The entries are to be written out word for word, with their images left out.

____ Record excerpts

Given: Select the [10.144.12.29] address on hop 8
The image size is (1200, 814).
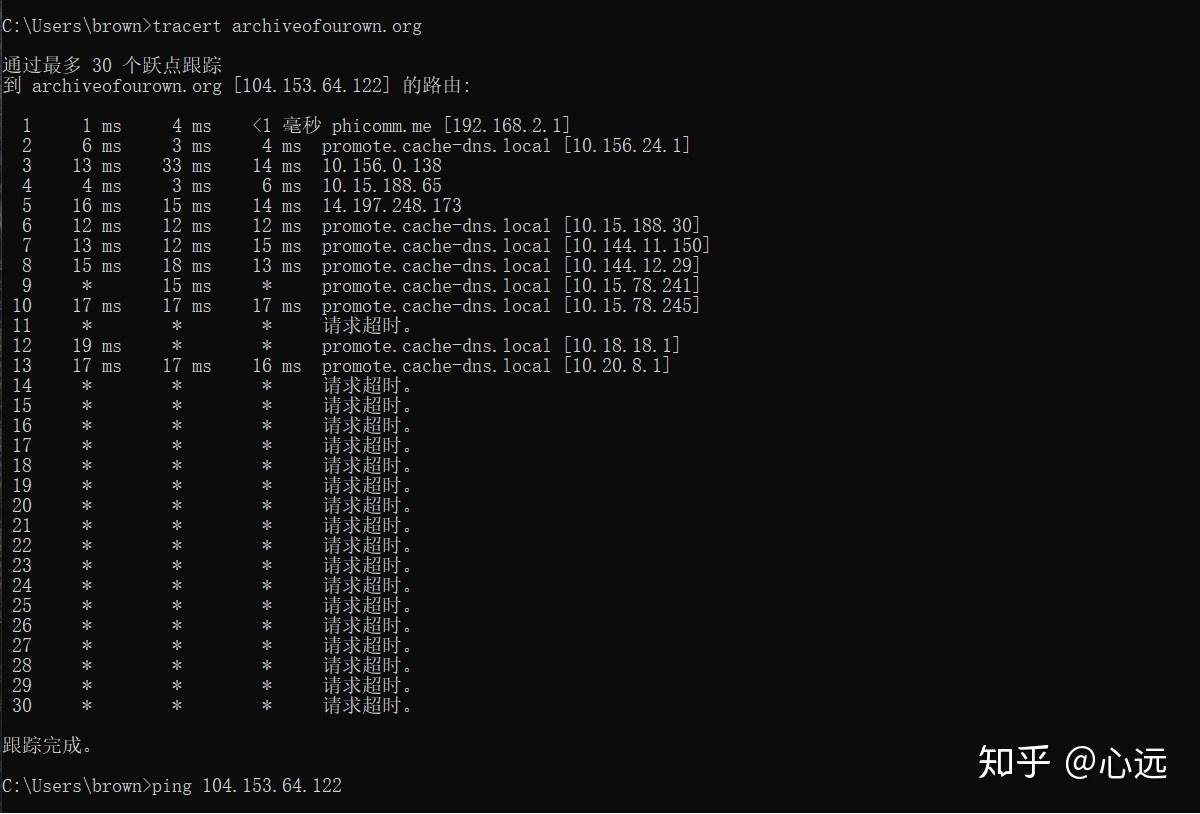Looking at the screenshot, I should click(632, 266).
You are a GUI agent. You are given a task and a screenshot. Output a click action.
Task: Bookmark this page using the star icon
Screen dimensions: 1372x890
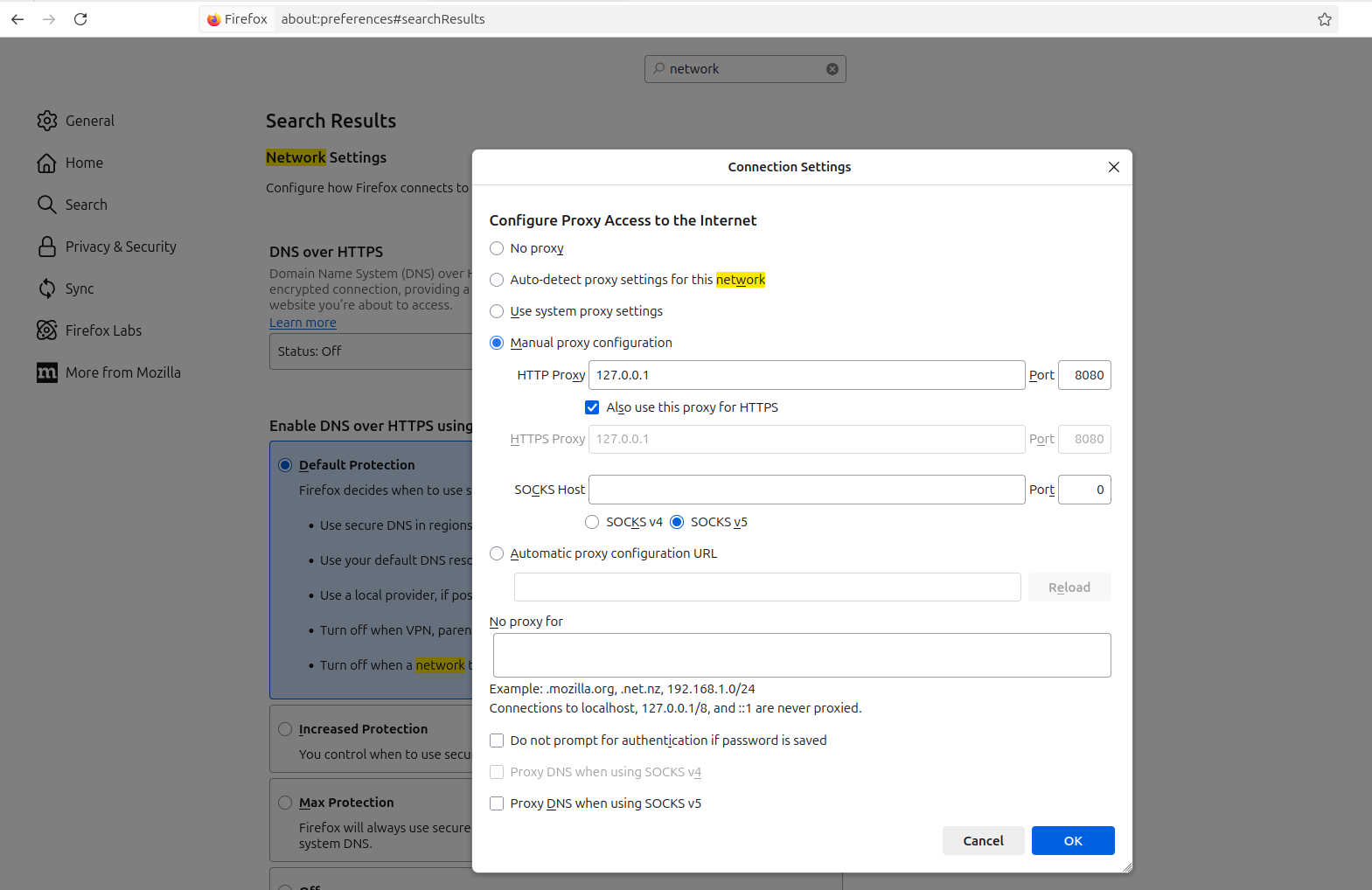[1324, 19]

________

Result for this exercise ::
Given: Select the [10.144.12.29] address on hop 8
The image size is (1200, 814).
Looking at the screenshot, I should click(632, 266).
You are a GUI agent. You are given a task and a screenshot. Output a click action.
Task: Bookmark this page using the star icon
Screen dimensions: 1372x890
[1324, 19]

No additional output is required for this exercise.